A Seat at the Table: Ursula Burns on Women in Tech
Ursula Burns
CEO, engineer, mother, change agent and straight-shooter
Applied Technology: Ursula Burns Stirs Up the Status Quo
I stumbled into engineering (and by extension technology). I didn’t even know what engineering was—let alone mechanical or chemical engineering. But I was good at math and I was lucky. I had a wonderful counselor named Connie Costa and I participated in the Higher Education Opportunity Program, which provided support and resources for promising students. When we explored how I could apply my math skills as a practical matter, engineering naturally cropped up. The rest is history—I started as an intern at Xerox in 1980 and left as its CEO in 2016.
“I think at its best, technology gives you time and allows you to be efficient. And at its worst, it takes away time and makes you inefficient. If you’re not disciplined and discerning about it, you end up overwhelmed. You either optimize it or you become overrun. The choice is yours.”
It’s interesting how much we rely on rote memory. After over three decades at Xerox, I recently became the CEO of another company. Walking in, I was immediately struck by how unaware I was of everything about this new place—I didn’t even know where the bathroom was. I was equally shocked about how much was the same: a predominantly male leadership team, habits and tactics established long ago by men, and an organizational favoring of power over knowledge. What excites me as a leader right now—made clear by the pandemic—is that things must change.
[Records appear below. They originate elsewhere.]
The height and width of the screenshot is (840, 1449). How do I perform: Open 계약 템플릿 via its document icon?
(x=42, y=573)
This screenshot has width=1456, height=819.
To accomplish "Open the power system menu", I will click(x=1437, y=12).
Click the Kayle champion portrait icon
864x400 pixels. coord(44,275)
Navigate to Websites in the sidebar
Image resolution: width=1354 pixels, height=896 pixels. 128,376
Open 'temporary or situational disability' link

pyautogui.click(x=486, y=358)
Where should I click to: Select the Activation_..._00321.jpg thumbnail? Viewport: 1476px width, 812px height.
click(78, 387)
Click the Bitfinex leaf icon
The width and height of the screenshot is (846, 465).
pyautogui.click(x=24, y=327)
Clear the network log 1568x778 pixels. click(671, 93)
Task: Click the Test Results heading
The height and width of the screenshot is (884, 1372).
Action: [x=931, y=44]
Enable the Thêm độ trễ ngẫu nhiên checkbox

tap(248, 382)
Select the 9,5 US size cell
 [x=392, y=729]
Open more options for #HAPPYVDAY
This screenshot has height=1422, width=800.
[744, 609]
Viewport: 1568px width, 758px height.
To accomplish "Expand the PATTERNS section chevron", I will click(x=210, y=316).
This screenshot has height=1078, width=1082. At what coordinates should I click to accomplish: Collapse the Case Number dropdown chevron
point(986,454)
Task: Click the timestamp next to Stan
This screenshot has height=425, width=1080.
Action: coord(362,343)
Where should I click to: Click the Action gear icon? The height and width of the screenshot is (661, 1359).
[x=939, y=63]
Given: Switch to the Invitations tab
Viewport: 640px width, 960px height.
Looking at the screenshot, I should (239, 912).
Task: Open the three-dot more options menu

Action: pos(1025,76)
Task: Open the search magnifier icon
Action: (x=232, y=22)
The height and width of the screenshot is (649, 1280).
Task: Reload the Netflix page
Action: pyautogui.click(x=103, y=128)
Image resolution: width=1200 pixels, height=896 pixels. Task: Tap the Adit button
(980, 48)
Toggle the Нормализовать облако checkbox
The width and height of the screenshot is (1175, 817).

There has been a massive imbalance in power, knowledge and opportunity. More and more people are activating around the idea that these things must be distributed differently. There has to be a better way.
People often ask me about being a woman (and a woman of color) in technology and what I brought to the table. I always return to the same theme: The most important thing was that I was at the table and I was as good—if not better—than everyone else there. There was, of course, a sense of surprise that I would be there (and I am sure plenty of assumptions made), but I didn’t just stop with being in the room. After all, I walked in just like they did. I am very direct and real with people. I have a strong confidence for what I know and a good sense of humility for what I don’t. I don’t cower away from a challenge. People figured out they better have their game together if they were going to play with me. I know that it changed people’s awareness that talent can come from all places.
I have spent a lot of my career driving change, and the best thing I can tell someone is to engage—start doing something different. You need to take in the reality of where you are today and build a hopeful future for yourself, but then you need to start moving. Not deciding is deciding. As women, we take care of so many other people. We help them confidently and with conviction, yet we won’t do it for ourselves. We would never leave our kids or our friends to just float. If it doesn’t work out, no problem, but do something.